Malia, who works for Atlas Pyrovision Entertainment Group of Jaffrey, said the four-person crew will work throughout the day until they’re totally prepared.
“We’re usually done setup by about five or six, then we wait for show time,” Malia said around noon Wednesday as he and his crew worked in the dog park near South Mill Pond under a cloudless sky.
Portsmouth’s fireworks celebration at the South Mill Pond blasted away around 9:15 p.m.
The fireworks are an alcohol-free family event that’s sponsored by the city and Wilcox Industries.
Malia stated he’s been working with Atlas since 2010 and has worked the Portsmouth celebration “almost every year since then.”
They unload the fireworks off their truck and then “drop the trailer off,” he said as he pointed to a trailer filled with tubes and fireworks.
“The fireworks shoot right out of the trailer. That saves us a lot of rack time,” he said.
Malia’s crews worked to prepare rack after rack filled with tubes stuffed with fireworks in preparation for the 20-minute show.
City officials closed off the tennis and basketball courts, along with the baseball fields and playground areas early Wednesday morning.
He pointed to several rows of fireworks that had already been preloaded to be used in Wednesday night’s finale.
“Everything will be preloaded.
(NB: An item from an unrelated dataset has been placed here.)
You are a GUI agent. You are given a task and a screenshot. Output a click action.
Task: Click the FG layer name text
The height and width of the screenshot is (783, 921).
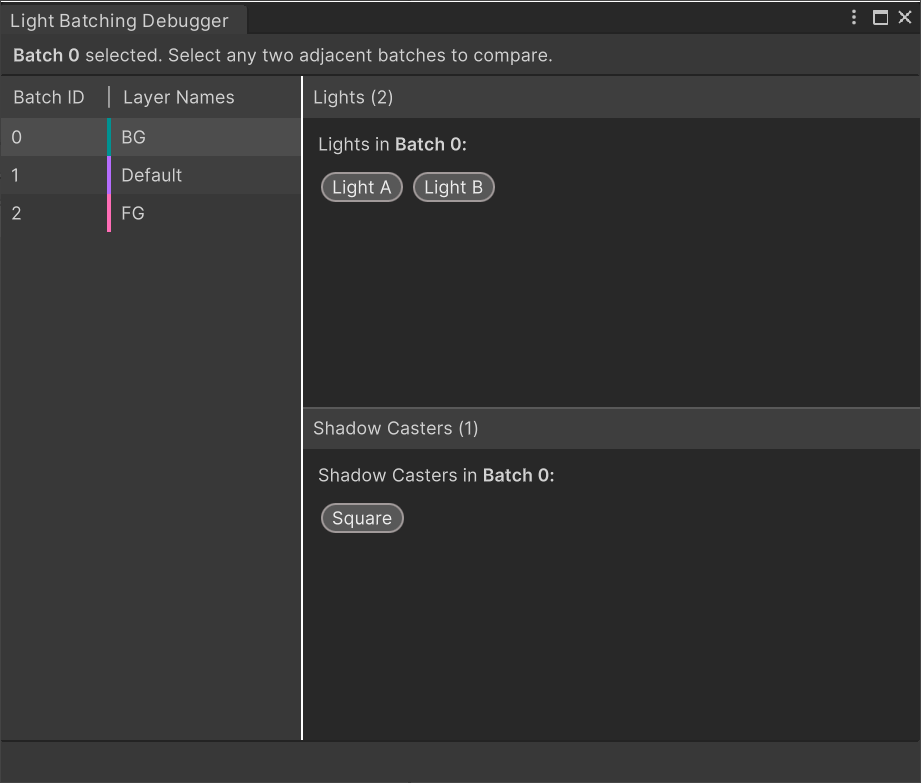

It’s connected to an electric match and then we use a special firing panel,” Malia said.
He showed the panel to a visitor and said he and his crew will be about 100 feet away from the fireworks when they start setting them off.
“It’s all wireless,” Malia said Wednesday.
There is less danger dealing with fireworks now because “everything is electronically fired,” which allows the crew to be “at a safer distance,” he said.
“Back when it was hand fired we were right there ... if there’s a blowout now we’re at a safe distance,” he added.
Asked about what type of fireworks they have for the show, Malia laughed and said, “We have every kind you can imagine and then some.”
Malia predicted there will be at least “10-plus something thousand people” attending Wednesday’s fireworks.
“When I pulled in this morning there was already people saving seats,” he said.
“It’s pretty cool, you get that rock star kind of feeling,” he said when asked what it’s like shooting off the fireworks during the show.
He got into the business through his dad “as a fun thing.”
“Then I ended up being a full-time employee,” he said.
Watching the reaction of the crowd is why Malia is in the business.
“Watching the kids, hearing the crowd at the end, everyone loves the show and the finale just blows them away,” he said.
He designs all the shows ahead of time back at the shop in Jaffrey, and then he goes out “and shoots them onsite.”
When the fireworks end, Malia and his crew wait before packing everything up to let all the tubes cool off.
“Then I check every single tube to make sure there’s no shells, then we clean up and pack up,” he said. “The next day we’re on to another town.”
He and his crew will be in Dover Thursday for that city’s fireworks celebration.